Dr. David Kalfa, a pediatric cardiologist known for his innovative surgical techniques, recently joined the medical community in South Florida as chief of cardiovascular surgery at Nicklaus Children’s Hospital and co-director of the Nicklaus Children’s Heart Institute. He also holds a professorship at the Herbert Wertheim College of Medicine, where he is involved in research on transplant innovation, surgical planning, and robotic surgery.
Kalfa performed the world’s first “domino” infant heart transplant in 2023. In this procedure, a donated heart saves one infant while valves from the recipient’s diseased heart are used to help another child. Describing this experience, Kalfa said, “I also did what we call a split-root domino partial heart transplant. First, a patient received a donor heart. Then, two valves from that patient’s heart were removed and given to two other children with heart conditions. It was unbelievable. You do a heart transplant to save the life of one child and then, using their old heart, you save two more children. All of this happened within 24 hours of non-stop surgery. It was pretty intense, I have to say. I was pretty emotional about it at times. That is a major case that will stay with me for the rest of my life.”
Congenital heart defects affect nearly 1% of newborns in the United States—about 40,000 infants annually—with half requiring operations to repair or replace a valve. Kalfa highlighted ongoing challenges in pediatric valve replacement: “We still don’t have many good options in terms of heart valve replacement for children… Another challenge is that, sometimes, there’s no valve small enough… Lastly, those replacement valves can’t grow with the baby or child.”
To address these needs, Kalfa focuses on living allogenic valve transplantation (LAVT), which involves storing and rehabilitating living donor valves that can grow with pediatric patients and reduce repeated surgeries. His laboratory developed a bioreactor capable of keeping fresh living valves viable for up to seven weeks—a significant improvement over previous methods that preserved tissue for only 48 hours outside the body.
Kalfa received $4.2 million from the National Institutes of Health (NIH) to further develop this bioreactor technology and begin pre-clinical trials.
Discussing future availability for patients needing partial heart transplants, Kalfa explained: “The idea is they would be available essentially ‘off-the-shelf’ for children in need.” This approach could improve access to suitable valves at critical moments.
Kalfa also plans to establish a congenital heart defect research institute that will build on collaborations between Nicklaus Children’s Hospital and Florida International University (FIU), integrating basic science with clinical trials.

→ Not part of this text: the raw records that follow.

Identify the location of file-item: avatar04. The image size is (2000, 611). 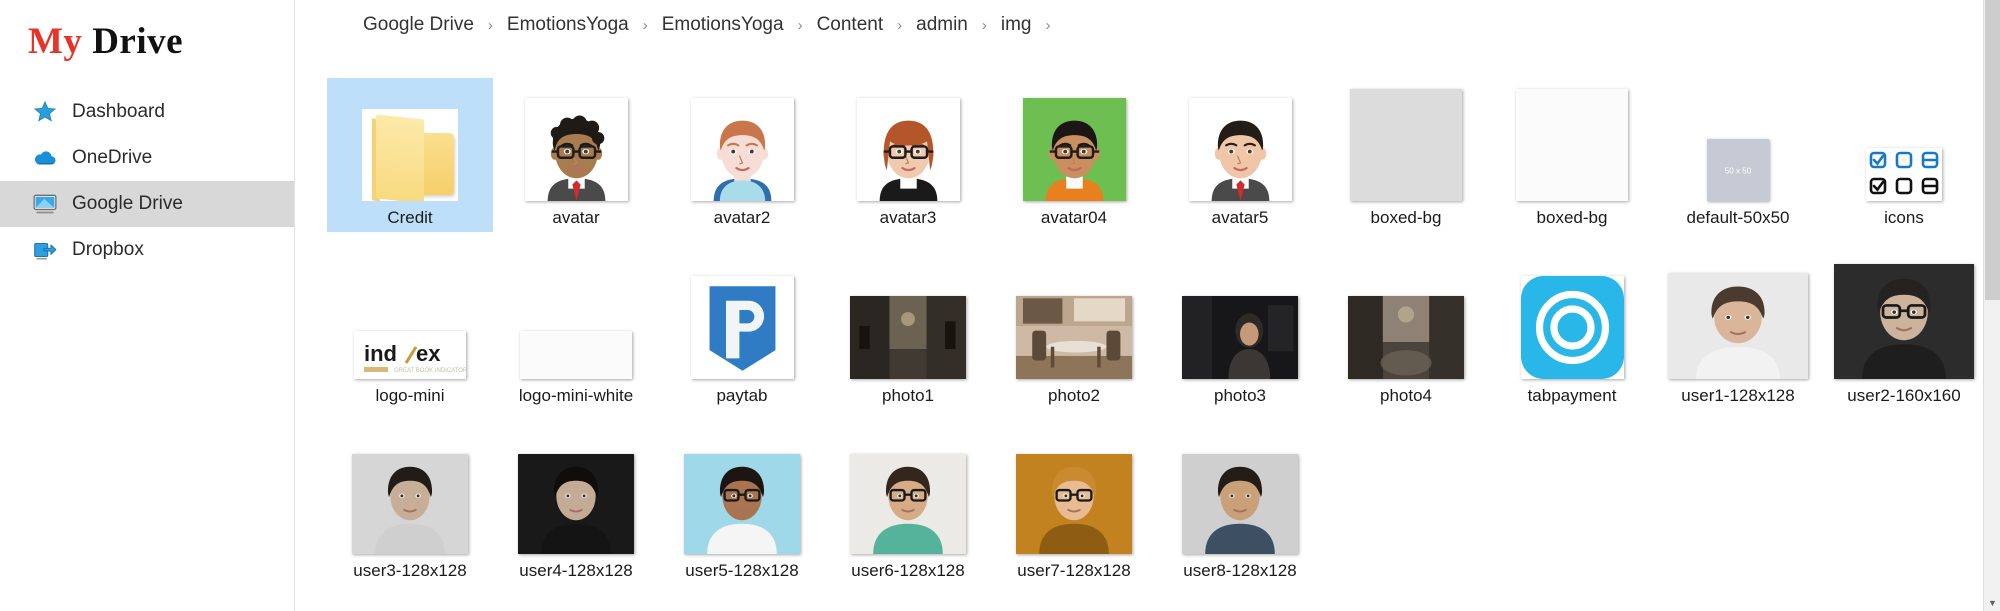
(1074, 165).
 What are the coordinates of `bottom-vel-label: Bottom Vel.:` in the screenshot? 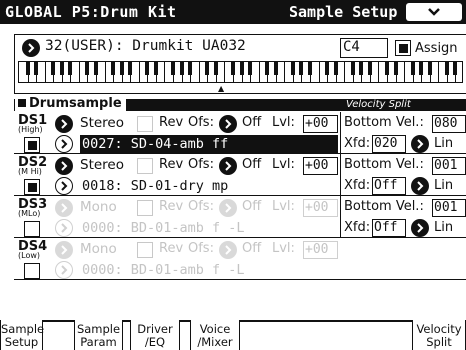 It's located at (384, 206).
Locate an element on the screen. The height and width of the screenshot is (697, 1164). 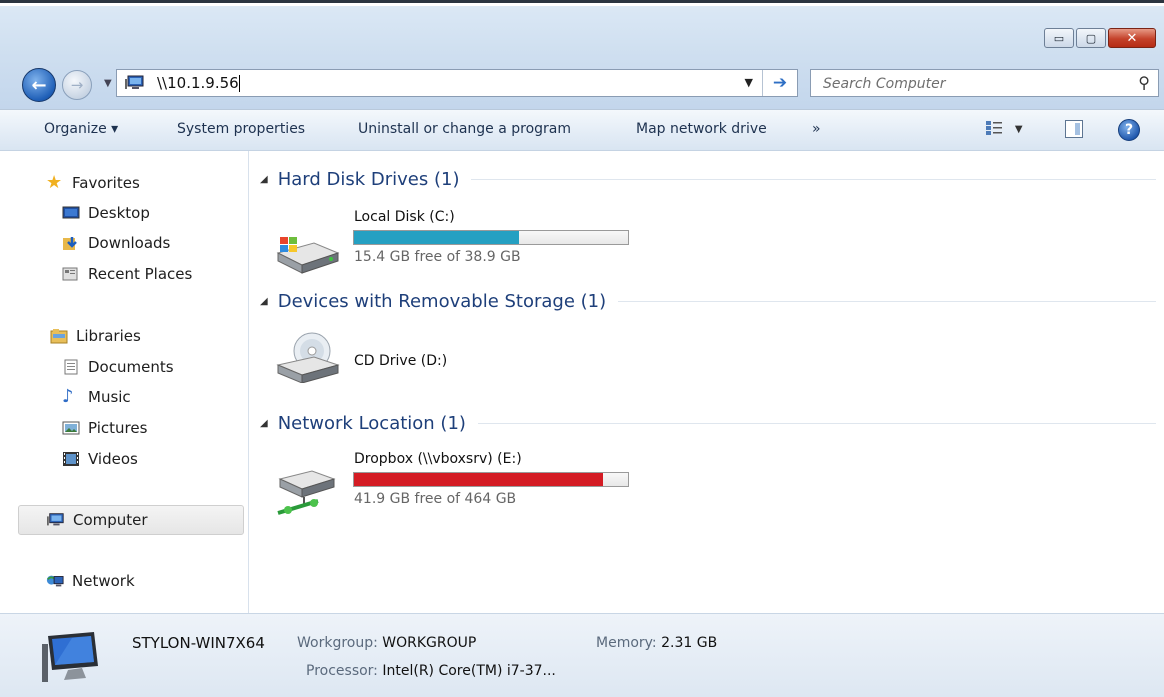
maximize-icon: ▢ is located at coordinates (1091, 38).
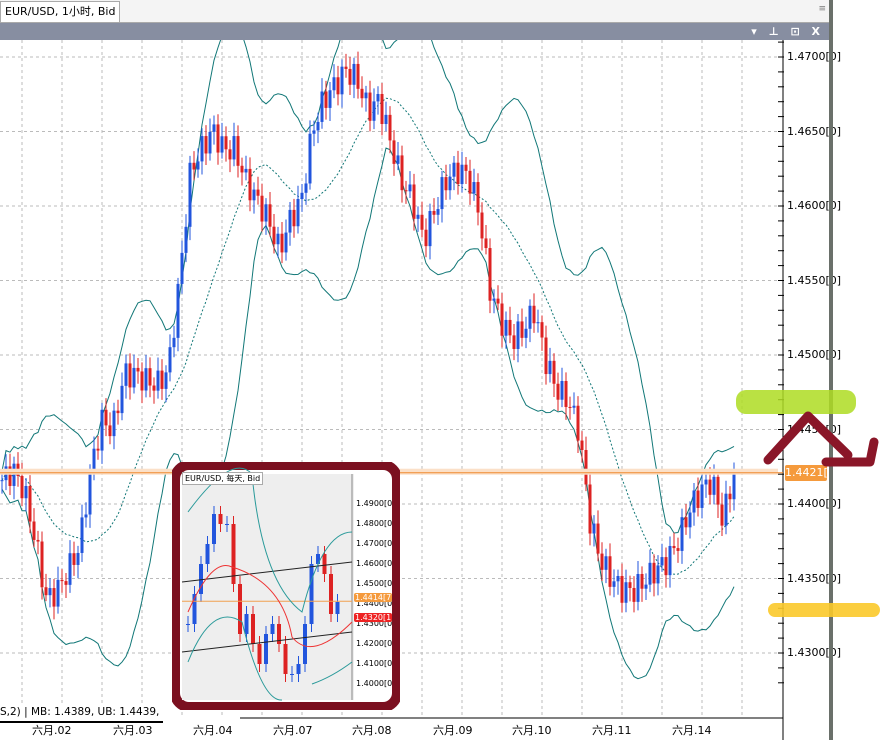  What do you see at coordinates (453, 730) in the screenshot?
I see `x-tick-label: 六月.09` at bounding box center [453, 730].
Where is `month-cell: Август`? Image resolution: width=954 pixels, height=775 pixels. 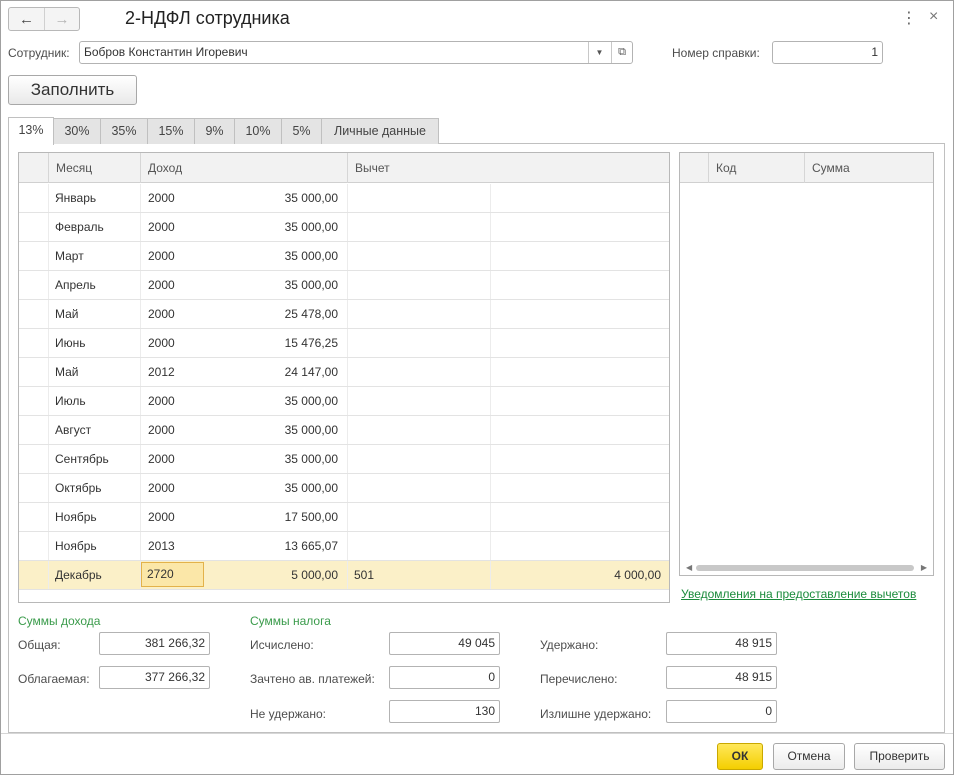 month-cell: Август is located at coordinates (98, 430).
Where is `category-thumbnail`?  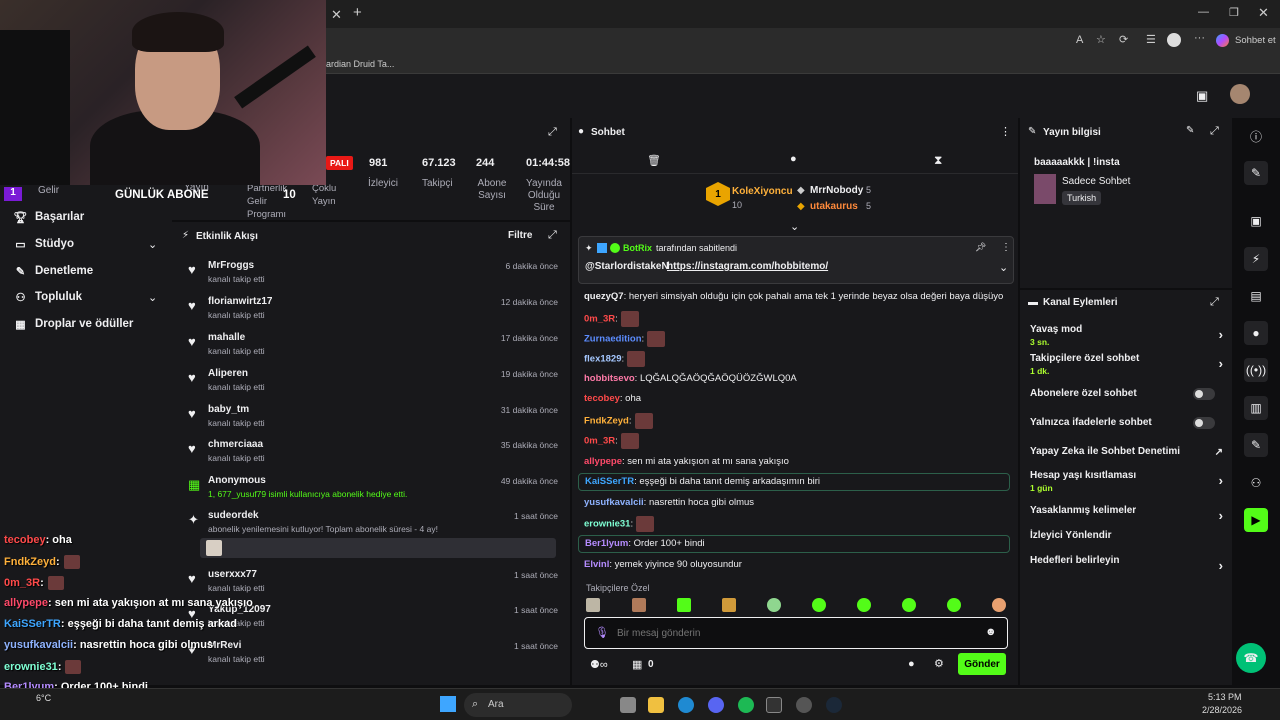 category-thumbnail is located at coordinates (1045, 189).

In addition to transplantation work, Kalfa has experience launching pediatric cardiac robotic programs—the first formal program was started by him at Columbia University—and aims to introduce similar initiatives at FIU. He emphasized the benefits: “The beauty of robotic surgery is it’s the least invasive type of surgery you can do… There are actually some studies that show the psychological benefit of avoiding that sort of scar.”
Artificial intelligence is another area Kalfa intends to explore further: “One of the projects that I am working on is using AI to try to predict adverse events and cardiac arrests in the ICU and also using AI for risk assessment of patients with borderline left ventricle who need open heart surgery.”
Reflecting on his work’s impact, Kalfa stated: “This is definitely a kind of new frontier and that’s exciting… I wanted to develop innovations that can help improve outcomes for children with congenital heart disease. I think the work we’re doing can really be a gamechanger and transform lives in South Florida, across the country and the world.”